Records supplied below:
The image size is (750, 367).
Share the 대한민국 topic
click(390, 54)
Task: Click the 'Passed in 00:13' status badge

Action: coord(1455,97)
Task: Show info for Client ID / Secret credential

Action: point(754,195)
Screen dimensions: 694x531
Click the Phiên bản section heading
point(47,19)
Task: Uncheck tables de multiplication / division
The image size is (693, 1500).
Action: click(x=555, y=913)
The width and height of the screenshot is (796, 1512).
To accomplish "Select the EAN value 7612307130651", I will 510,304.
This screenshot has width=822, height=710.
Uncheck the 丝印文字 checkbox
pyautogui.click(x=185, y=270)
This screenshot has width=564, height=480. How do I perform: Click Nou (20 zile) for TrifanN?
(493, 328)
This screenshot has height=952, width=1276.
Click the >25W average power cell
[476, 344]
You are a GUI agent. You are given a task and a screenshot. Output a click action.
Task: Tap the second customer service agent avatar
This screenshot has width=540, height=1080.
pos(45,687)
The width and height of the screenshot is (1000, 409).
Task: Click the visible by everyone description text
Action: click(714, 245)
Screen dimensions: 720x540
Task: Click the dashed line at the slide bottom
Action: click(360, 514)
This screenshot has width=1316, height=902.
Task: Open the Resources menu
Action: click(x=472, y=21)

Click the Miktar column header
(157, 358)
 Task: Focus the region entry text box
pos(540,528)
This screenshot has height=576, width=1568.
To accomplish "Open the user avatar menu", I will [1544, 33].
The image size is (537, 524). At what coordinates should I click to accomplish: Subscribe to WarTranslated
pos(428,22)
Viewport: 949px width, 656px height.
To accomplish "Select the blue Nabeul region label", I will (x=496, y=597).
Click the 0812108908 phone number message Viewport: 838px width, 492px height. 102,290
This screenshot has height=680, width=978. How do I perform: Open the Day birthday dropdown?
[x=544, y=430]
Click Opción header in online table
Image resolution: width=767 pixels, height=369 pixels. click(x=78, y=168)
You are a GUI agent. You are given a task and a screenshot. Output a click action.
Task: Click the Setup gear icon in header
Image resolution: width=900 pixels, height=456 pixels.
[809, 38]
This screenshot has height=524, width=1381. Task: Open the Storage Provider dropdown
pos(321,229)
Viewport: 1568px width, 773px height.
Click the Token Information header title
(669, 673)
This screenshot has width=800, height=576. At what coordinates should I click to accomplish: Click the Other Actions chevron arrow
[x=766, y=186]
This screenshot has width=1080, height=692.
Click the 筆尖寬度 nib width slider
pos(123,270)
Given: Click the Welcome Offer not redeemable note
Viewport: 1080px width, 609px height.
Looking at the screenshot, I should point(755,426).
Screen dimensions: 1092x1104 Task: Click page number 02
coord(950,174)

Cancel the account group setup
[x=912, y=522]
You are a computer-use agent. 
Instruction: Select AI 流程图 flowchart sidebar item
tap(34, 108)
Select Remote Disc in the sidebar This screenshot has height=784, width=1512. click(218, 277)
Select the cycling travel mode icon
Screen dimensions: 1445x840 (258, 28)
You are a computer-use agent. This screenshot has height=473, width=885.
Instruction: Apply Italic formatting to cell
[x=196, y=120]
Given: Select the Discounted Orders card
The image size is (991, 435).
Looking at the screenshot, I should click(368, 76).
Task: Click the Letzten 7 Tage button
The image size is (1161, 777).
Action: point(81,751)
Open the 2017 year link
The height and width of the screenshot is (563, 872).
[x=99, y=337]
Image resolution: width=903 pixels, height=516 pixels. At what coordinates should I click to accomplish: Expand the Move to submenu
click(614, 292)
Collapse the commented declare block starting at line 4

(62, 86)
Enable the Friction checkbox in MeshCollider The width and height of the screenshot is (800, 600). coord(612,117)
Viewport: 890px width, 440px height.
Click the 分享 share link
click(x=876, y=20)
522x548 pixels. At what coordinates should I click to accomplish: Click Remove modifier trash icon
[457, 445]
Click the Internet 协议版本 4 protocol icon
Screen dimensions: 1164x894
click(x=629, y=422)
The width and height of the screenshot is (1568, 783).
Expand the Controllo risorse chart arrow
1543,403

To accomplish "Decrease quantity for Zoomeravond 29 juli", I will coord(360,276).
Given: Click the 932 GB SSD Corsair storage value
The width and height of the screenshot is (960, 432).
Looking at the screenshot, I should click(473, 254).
End of Records supplied.
Output the records in full. Keep every character as it is.

> Final answer
The image size is (750, 367).
Share the 대한민국 topic
click(390, 54)
Task: Click the 'Passed in 00:13' status badge

Action: coord(1455,97)
Task: Show info for Client ID / Secret credential

Action: point(754,195)
Screen dimensions: 694x531
Click the Phiên bản section heading
point(47,19)
Task: Uncheck tables de multiplication / division
The image size is (693, 1500).
Action: click(x=555, y=913)
The width and height of the screenshot is (796, 1512).
To accomplish "Select the EAN value 7612307130651", I will 510,304.
This screenshot has width=822, height=710.
Uncheck the 丝印文字 checkbox
pyautogui.click(x=185, y=270)
This screenshot has width=564, height=480. How do I perform: Click Nou (20 zile) for TrifanN?
(493, 328)
This screenshot has height=952, width=1276.
Click the >25W average power cell
[476, 344]
You are a GUI agent. You are given a task and a screenshot. Output a click action.
Task: Tap the second customer service agent avatar
This screenshot has width=540, height=1080.
pos(45,687)
The width and height of the screenshot is (1000, 409).
Task: Click the visible by everyone description text
Action: click(714, 245)
Screen dimensions: 720x540
Task: Click the dashed line at the slide bottom
Action: click(360, 514)
This screenshot has width=1316, height=902.
Task: Open the Resources menu
Action: click(x=472, y=21)

Click the Miktar column header
(157, 358)
 Task: Focus the region entry text box
pos(540,528)
This screenshot has height=576, width=1568.
To accomplish "Open the user avatar menu", I will [1544, 33].
The image size is (537, 524). At what coordinates should I click to accomplish: Subscribe to WarTranslated
pos(428,22)
Viewport: 949px width, 656px height.
To accomplish "Select the blue Nabeul region label", I will (x=496, y=597).
Click the 0812108908 phone number message Viewport: 838px width, 492px height. 102,290
This screenshot has height=680, width=978. How do I perform: Open the Day birthday dropdown?
[x=544, y=430]
Click Opción header in online table
Image resolution: width=767 pixels, height=369 pixels. click(x=78, y=168)
You are a GUI agent. You are given a task and a screenshot. Output a click action.
Task: Click the Setup gear icon in header
Image resolution: width=900 pixels, height=456 pixels.
[809, 38]
This screenshot has height=524, width=1381. Task: Open the Storage Provider dropdown
pos(321,229)
Viewport: 1568px width, 773px height.
Click the Token Information header title
(669, 673)
This screenshot has width=800, height=576. At what coordinates should I click to accomplish: Click the Other Actions chevron arrow
[x=766, y=186]
This screenshot has width=1080, height=692.
Click the 筆尖寬度 nib width slider
pos(123,270)
Given: Click the Welcome Offer not redeemable note
Viewport: 1080px width, 609px height.
Looking at the screenshot, I should point(755,426).
Screen dimensions: 1092x1104 Task: Click page number 02
coord(950,174)

Cancel the account group setup
[x=912, y=522]
You are a computer-use agent. 
Instruction: Select AI 流程图 flowchart sidebar item
tap(34, 108)
Select Remote Disc in the sidebar This screenshot has height=784, width=1512. click(218, 277)
Select the cycling travel mode icon
Screen dimensions: 1445x840 (258, 28)
You are a computer-use agent. This screenshot has height=473, width=885.
Instruction: Apply Italic formatting to cell
[x=196, y=120]
Given: Select the Discounted Orders card
The image size is (991, 435).
Looking at the screenshot, I should click(368, 76).
Task: Click the Letzten 7 Tage button
The image size is (1161, 777).
Action: point(81,751)
Open the 2017 year link
The height and width of the screenshot is (563, 872).
[x=99, y=337]
Image resolution: width=903 pixels, height=516 pixels. At what coordinates should I click to accomplish: Expand the Move to submenu
click(614, 292)
Collapse the commented declare block starting at line 4

(62, 86)
Enable the Friction checkbox in MeshCollider The width and height of the screenshot is (800, 600). coord(612,117)
Viewport: 890px width, 440px height.
Click the 分享 share link
click(x=876, y=20)
522x548 pixels. At what coordinates should I click to accomplish: Click Remove modifier trash icon
[457, 445]
Click the Internet 协议版本 4 protocol icon
Screen dimensions: 1164x894
click(x=629, y=422)
The width and height of the screenshot is (1568, 783).
Expand the Controllo risorse chart arrow
1543,403

To accomplish "Decrease quantity for Zoomeravond 29 juli", I will coord(360,276).
Given: Click the 932 GB SSD Corsair storage value
The width and height of the screenshot is (960, 432).
Looking at the screenshot, I should click(473, 254).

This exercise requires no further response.